DATASET
= = = = = = =

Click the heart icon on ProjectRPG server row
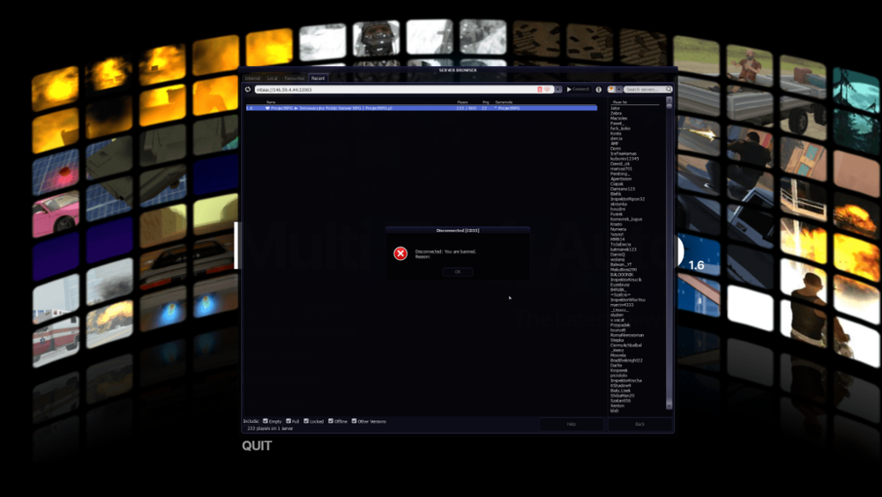Viewport: 882px width, 497px height. click(267, 108)
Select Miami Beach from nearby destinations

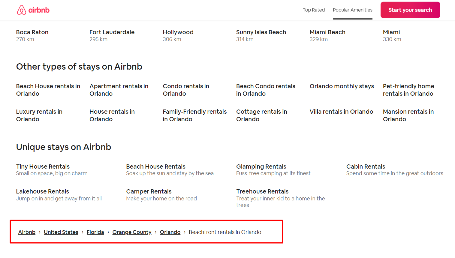coord(327,32)
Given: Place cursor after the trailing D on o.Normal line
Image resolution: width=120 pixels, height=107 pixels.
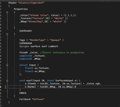Looking at the screenshot, I should pyautogui.click(x=76, y=87).
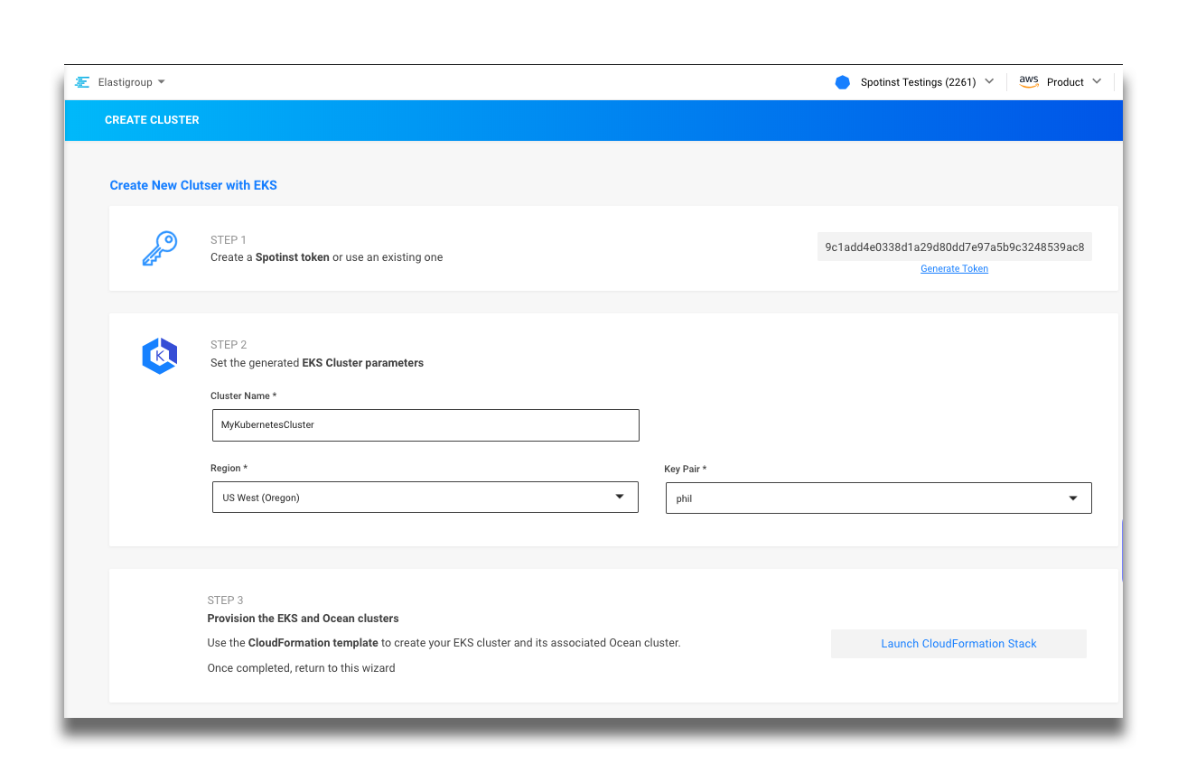
Task: Expand the Elastigroup product caret
Action: [x=162, y=82]
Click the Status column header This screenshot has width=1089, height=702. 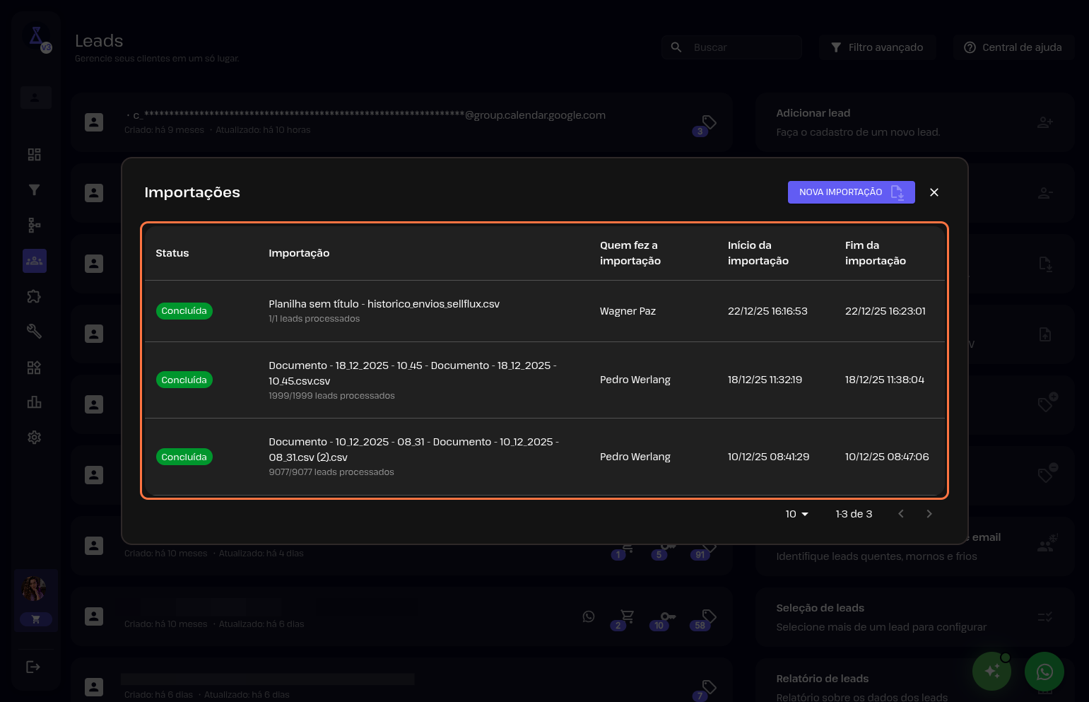172,253
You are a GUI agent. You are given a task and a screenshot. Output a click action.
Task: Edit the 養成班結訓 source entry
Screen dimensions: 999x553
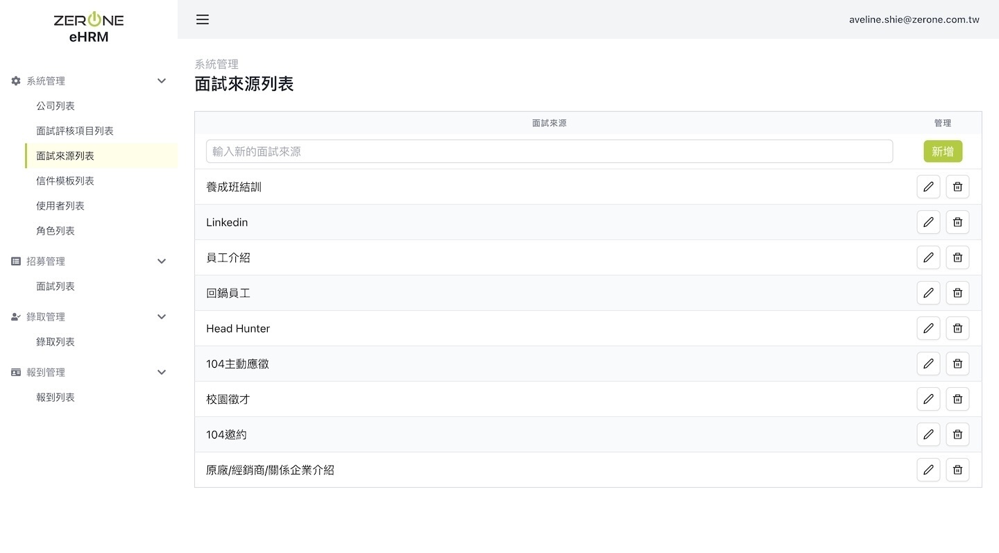(x=928, y=187)
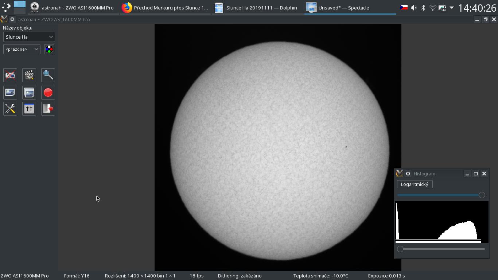Viewport: 498px width, 280px height.
Task: Switch to Slunce Ha 20191111 Dolphin window
Action: click(257, 8)
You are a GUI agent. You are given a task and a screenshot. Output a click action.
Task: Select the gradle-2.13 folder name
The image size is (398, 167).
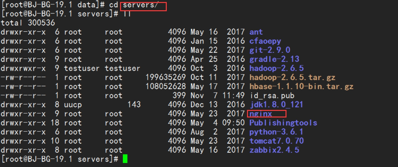click(x=274, y=59)
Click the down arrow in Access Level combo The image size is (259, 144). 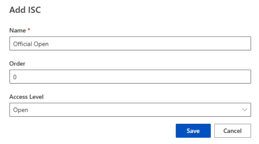click(x=244, y=110)
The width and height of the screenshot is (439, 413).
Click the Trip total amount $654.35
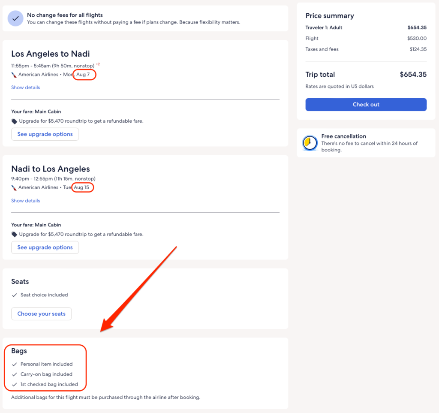(413, 75)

= = = = = = =

PROBLEM REQUIREMENTS
Your answer must be exactly the lines from the one containing "The width and" through the last line of the records above, both included, with every picture left out.

RESPONSE AREA
The width and height of the screenshot is (439, 413).
Click the Trip total amount $654.35
(413, 75)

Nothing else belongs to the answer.